Pavement performance prediction is a prerequisite for maintenance and repair (M&R) planning. Its prediction accuracy has a non-negligible impact on allocating funds [1,2,3,4]. In the whole life cycle of M&R planning, accurate predictions of pavement performance indicators are required to optimize funds and define the M&R projects. M&R timing is usually determined based on predictions, and a delayed or early M&R action may result in wasted money, energy consumption, and traffic disruptions. However, the survey task may not cover all road sections. For the road sections that are not covered, prediction can help manage agents to keep track of the pavement condition in time to prevent losses due to untimely awareness of indicators exceeding the specified thresholds.

The international roughness index (IRI) is an essential indicator calculated based on the longitudinal profile of the wheel track. The pavement condition index (PCI) is a statistical indicator based on the pavement distresses. Due to the heavy survey work, scholars and road management agencies have tried to establish correlations of different evaluation indicators. A sigmoid function is found to best express the relationship between PCI and IRI with a coefficient of determination (R²) of 0.995; the model validation using a different dataset also yielded highly accurate predictions (R² = 0.99) [5]. Although the prognosis of PCI by IRI reduces the detection and analysis work, it ignores the more critical pavement distress information, which has been mentioned by Kırbas [6]. This neglect may lead to a significant bias when applying this prognosis to the forecasting domain.
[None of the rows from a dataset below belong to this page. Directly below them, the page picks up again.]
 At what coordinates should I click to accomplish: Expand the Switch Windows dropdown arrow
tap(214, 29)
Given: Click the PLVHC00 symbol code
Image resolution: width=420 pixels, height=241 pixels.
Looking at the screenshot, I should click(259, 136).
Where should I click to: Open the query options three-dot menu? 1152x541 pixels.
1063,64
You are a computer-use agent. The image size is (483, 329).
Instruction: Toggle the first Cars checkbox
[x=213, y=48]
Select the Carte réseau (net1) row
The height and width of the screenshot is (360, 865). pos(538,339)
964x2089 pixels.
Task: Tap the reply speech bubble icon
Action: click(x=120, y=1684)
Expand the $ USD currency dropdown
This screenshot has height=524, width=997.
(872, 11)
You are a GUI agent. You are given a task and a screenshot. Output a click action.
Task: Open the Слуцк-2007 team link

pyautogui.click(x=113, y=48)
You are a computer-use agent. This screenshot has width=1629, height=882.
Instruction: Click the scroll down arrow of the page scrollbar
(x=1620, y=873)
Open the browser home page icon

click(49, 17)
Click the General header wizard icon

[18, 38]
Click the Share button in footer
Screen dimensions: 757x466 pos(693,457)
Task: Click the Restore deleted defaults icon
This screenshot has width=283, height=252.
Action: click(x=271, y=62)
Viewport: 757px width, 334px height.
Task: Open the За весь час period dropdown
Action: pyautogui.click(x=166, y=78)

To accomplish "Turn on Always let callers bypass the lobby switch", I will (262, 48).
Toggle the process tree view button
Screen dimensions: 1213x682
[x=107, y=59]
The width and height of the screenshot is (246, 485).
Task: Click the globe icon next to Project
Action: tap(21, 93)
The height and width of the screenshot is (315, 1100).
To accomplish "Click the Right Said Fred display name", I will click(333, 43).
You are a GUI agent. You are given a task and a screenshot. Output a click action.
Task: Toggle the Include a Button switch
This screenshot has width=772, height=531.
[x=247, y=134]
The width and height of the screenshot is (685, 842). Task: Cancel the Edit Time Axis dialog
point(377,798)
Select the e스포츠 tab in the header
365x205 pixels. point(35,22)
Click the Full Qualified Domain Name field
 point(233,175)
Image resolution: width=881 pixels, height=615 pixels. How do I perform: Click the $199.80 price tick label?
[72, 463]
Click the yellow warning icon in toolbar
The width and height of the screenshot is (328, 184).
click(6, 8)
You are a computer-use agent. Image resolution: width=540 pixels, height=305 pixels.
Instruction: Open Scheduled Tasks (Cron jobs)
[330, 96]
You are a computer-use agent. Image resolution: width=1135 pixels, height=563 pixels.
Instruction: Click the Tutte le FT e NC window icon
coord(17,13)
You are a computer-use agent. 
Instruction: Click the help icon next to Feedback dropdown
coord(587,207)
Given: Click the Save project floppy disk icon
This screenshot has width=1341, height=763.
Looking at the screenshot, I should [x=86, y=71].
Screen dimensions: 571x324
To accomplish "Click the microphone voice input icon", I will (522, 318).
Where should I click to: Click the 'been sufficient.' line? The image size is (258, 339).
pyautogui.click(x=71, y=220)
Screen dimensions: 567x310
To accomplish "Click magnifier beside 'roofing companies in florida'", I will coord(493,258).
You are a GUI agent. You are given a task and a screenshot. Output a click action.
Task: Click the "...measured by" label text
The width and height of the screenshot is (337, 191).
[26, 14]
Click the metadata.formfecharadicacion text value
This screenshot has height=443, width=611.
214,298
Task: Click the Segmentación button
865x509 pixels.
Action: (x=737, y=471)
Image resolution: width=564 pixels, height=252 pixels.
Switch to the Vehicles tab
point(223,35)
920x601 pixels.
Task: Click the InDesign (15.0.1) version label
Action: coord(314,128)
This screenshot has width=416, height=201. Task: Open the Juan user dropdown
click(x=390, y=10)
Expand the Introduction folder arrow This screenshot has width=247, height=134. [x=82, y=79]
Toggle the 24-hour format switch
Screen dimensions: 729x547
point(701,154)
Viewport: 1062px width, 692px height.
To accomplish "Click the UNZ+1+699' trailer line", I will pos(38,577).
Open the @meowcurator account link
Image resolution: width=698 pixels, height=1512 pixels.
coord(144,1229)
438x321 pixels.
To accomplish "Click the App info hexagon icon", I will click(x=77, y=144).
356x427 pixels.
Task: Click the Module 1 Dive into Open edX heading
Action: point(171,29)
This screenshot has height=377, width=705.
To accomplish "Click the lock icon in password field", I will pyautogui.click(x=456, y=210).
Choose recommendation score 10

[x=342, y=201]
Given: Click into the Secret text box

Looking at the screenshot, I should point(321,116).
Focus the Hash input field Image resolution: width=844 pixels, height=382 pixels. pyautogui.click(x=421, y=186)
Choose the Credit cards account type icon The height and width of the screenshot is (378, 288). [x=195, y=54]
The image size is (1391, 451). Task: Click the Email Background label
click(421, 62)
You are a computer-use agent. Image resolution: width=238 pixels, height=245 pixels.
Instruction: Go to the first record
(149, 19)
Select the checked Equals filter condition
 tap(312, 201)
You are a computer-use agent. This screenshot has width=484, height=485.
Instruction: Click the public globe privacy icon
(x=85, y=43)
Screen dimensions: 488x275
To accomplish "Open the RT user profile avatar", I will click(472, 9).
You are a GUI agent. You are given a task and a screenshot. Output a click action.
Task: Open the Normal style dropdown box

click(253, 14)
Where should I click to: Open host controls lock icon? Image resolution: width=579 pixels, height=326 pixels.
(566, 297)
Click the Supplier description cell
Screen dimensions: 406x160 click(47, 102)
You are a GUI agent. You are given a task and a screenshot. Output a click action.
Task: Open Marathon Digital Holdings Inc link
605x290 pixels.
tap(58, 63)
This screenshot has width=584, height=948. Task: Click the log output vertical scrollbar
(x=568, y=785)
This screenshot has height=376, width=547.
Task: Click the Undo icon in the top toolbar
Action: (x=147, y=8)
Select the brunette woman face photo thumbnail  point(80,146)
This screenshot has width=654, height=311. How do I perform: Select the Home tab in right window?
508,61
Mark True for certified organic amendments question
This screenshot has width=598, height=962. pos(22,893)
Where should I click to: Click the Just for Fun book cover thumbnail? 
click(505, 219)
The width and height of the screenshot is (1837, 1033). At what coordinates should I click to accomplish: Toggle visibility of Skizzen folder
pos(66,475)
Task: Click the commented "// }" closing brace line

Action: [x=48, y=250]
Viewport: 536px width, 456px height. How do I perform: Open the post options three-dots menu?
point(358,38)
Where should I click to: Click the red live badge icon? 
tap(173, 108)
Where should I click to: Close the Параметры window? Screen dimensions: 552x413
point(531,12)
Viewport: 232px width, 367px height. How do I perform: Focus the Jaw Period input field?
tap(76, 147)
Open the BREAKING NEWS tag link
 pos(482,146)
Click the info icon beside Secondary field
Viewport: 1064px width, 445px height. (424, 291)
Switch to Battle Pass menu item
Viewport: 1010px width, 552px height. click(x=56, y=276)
Time-series-based model prediction methods often group data based on external factors such as time, environment, and traffic and carry out performance prediction with road age as the independent variable. Abaza found that the transfer probability estimated by the Markov-based pavement performance prediction model became very unstable as the section length became more prominent and the sample size became smaller [7]. The global prediction precision values for the five performance indicators (PIs), namely cracking, skid resistance, bearing capacity, longitudinal roughness, and transverse roughness, by a practical application of a Markov model are 77, 71, 94, 83, and 80%, respectively [8]. Mohammadi et al. [9] pointed out that environmental conditions have overshadowed traffic loading by faster PCI and IRI degradation for local segments with less traffic load than arterial ones based on a review of deterministic models.

Analyzing critical features affecting performance indices can aid design and M&R management. No.-200-passing, hydraulic conductivity, and equivalent single-axle loads in thousands (KESAL) are essential factors predicting IRI [3]. A sensitivity analysis showed that the machine learning models are susceptible to previous IRI values, and variations in the remaining variables showed little effect on the machine learning models [10]. Ali et al. [11] found that almost all the distresses, including rutting, block cracking, fatigue, transverse cracking, and potholes, negatively affected the IRI value except delamination, patching, and longitudinal cracking by an IRI pavement distress model with the p-value of 0.05. Onayer and Swei [12] emphasized to the reader the fact that parameter estimates are sensitive to the selected time range of consecutive IRI measurements. There is some conflict in the findings of these studies. Correlation analysis may not accurately reflect the contribution of the distress to IRI.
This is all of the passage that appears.